● Assignment: Every line from the one with "25 (595, 1697)" to the one with "Charpentes (1004, 1384)", including those two, is to be copied exactly; all other lines of the entries below are left out.

______

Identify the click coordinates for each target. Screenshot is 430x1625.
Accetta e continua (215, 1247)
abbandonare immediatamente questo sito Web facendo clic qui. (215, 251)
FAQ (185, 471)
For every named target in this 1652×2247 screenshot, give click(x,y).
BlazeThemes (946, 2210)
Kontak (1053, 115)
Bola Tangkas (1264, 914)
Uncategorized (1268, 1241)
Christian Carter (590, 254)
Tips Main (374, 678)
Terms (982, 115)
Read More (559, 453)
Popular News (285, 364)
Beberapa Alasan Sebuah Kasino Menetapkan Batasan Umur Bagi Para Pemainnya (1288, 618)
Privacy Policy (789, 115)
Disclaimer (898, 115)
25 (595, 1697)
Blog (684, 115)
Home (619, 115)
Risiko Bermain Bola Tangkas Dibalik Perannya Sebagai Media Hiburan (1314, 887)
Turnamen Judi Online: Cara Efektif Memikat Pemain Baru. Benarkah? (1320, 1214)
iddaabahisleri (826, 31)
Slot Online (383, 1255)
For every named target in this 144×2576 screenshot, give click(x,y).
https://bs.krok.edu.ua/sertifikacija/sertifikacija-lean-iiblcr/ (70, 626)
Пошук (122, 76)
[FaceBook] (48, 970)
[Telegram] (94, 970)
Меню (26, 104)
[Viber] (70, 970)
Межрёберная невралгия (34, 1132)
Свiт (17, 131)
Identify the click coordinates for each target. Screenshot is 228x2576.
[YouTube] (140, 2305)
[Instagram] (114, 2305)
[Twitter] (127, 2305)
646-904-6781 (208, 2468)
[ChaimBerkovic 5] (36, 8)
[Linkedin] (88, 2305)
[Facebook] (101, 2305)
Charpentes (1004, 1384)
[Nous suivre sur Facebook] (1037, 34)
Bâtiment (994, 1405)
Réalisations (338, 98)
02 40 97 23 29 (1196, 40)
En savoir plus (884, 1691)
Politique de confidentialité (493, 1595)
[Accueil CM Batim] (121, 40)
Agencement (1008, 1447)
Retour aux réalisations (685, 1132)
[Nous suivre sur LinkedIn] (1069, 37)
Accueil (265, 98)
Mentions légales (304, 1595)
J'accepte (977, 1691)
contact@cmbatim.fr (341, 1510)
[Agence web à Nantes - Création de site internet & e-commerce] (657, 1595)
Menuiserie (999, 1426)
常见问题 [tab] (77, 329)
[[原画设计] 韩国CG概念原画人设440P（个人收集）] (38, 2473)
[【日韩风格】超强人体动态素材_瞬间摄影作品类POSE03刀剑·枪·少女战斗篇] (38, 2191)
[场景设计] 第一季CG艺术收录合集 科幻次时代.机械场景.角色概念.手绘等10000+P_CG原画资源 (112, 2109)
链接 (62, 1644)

______

● Exercise output:
25 (595, 1697)
Blog (684, 115)
Home (619, 115)
Risiko Bermain Bola Tangkas Dibalik Perannya Sebagai Media Hiburan (1314, 887)
Turnamen Judi Online: Cara Efektif Memikat Pemain Baru. Benarkah? (1320, 1214)
iddaabahisleri (826, 31)
Slot Online (383, 1255)
For every named target in this 144×2576 screenshot, give click(x,y).
https://bs.krok.edu.ua/sertifikacija/sertifikacija-lean-iiblcr/ (70, 626)
Пошук (122, 76)
[FaceBook] (48, 970)
[Telegram] (94, 970)
Меню (26, 104)
[Viber] (70, 970)
Межрёберная невралгия (34, 1132)
Свiт (17, 131)
Identify the click coordinates for each target. Screenshot is 228x2576.
[YouTube] (140, 2305)
[Instagram] (114, 2305)
[Twitter] (127, 2305)
646-904-6781 (208, 2468)
[ChaimBerkovic 5] (36, 8)
[Linkedin] (88, 2305)
[Facebook] (101, 2305)
Charpentes (1004, 1384)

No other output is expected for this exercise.